▶ _Task brief_
Look through the records that follow and state how many lines hold the word "screenshot", without adding anything.

[Data extracted from a collection]
_____

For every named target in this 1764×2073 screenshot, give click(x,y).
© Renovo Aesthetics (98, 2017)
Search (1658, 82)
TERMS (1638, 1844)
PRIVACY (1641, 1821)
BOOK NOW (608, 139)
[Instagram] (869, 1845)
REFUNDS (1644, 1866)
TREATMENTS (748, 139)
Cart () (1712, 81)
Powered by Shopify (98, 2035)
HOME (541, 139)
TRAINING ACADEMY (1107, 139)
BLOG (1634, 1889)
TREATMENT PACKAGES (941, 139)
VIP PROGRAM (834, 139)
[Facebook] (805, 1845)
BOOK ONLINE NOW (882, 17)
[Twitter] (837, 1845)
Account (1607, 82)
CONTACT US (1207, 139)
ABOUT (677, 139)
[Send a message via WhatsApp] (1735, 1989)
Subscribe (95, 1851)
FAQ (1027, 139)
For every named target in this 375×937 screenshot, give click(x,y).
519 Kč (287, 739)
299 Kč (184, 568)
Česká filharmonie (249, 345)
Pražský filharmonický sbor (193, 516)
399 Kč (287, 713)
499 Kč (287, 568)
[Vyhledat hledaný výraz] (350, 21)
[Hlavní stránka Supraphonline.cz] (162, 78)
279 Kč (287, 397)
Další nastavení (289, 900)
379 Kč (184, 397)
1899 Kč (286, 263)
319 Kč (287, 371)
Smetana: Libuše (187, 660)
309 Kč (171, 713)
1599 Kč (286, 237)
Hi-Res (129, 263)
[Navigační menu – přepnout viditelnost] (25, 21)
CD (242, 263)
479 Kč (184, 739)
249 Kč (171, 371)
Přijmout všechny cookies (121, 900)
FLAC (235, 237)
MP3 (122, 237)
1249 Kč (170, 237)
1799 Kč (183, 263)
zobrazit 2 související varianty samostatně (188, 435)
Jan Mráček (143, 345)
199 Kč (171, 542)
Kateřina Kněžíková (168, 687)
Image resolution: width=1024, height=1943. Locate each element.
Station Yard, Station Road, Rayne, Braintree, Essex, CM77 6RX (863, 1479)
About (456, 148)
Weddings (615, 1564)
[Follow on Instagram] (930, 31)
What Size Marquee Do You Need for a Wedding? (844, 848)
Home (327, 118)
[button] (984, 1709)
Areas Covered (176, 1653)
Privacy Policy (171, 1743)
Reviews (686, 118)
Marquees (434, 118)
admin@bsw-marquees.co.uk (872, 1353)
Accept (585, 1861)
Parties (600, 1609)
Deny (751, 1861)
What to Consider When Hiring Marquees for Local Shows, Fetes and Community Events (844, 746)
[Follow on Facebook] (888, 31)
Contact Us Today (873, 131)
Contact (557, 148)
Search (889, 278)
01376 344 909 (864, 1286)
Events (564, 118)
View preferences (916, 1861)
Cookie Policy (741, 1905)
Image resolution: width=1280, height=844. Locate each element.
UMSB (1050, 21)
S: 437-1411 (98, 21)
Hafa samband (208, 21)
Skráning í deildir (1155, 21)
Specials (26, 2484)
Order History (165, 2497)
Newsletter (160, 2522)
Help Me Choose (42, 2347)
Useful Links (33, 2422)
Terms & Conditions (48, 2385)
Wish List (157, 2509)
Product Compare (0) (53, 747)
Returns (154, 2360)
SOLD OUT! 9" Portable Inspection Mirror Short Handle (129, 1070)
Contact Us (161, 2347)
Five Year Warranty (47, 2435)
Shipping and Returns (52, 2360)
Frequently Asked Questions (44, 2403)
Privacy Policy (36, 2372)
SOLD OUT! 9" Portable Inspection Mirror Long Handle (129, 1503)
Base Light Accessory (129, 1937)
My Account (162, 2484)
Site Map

_____

▶ _Finished exercise_
2